== SUPPLIED RECORDS ==
# # # # # # #
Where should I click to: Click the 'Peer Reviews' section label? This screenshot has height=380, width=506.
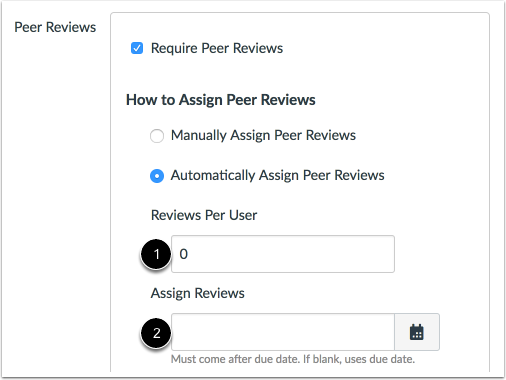click(x=55, y=27)
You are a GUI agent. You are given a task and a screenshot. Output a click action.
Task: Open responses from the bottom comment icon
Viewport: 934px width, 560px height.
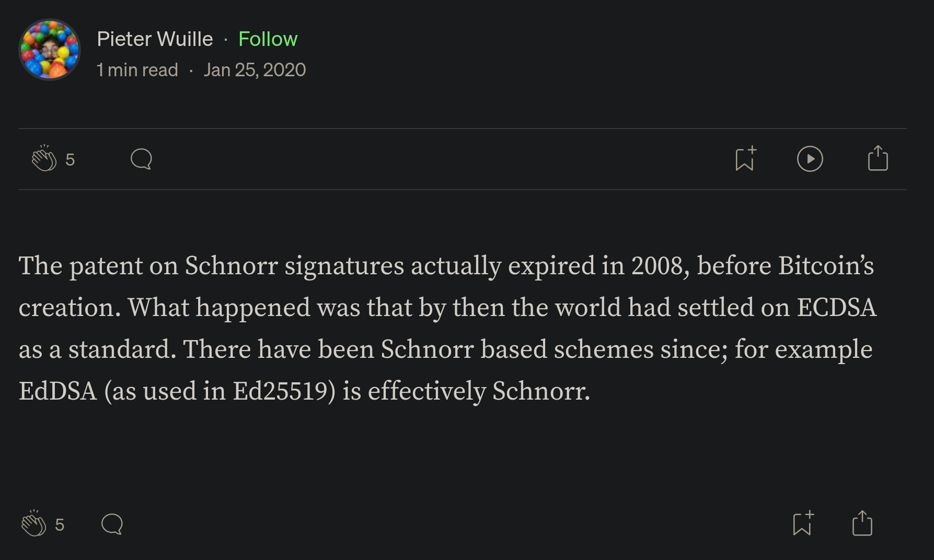click(x=112, y=524)
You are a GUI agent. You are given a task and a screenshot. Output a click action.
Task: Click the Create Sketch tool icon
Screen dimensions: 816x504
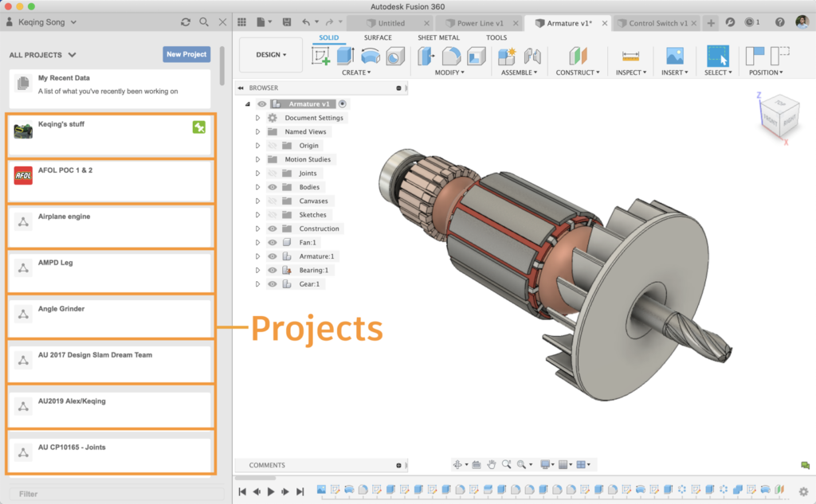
# # # # # # #
An exact retyping of the material, minus the pictures, is the required answer.

Where should I click to: Click the 'Peer Reviews' section label? This screenshot has height=380, width=506.
click(x=55, y=27)
You are a GUI agent. You are given a task and a screenshot. Output a click action.
Task: Open responses from the bottom comment icon
Viewport: 934px width, 560px height.
click(x=112, y=524)
You are a GUI agent. You are given a task and a screenshot. Output a click action.
Task: Click the Create Sketch tool icon
Screen dimensions: 816x504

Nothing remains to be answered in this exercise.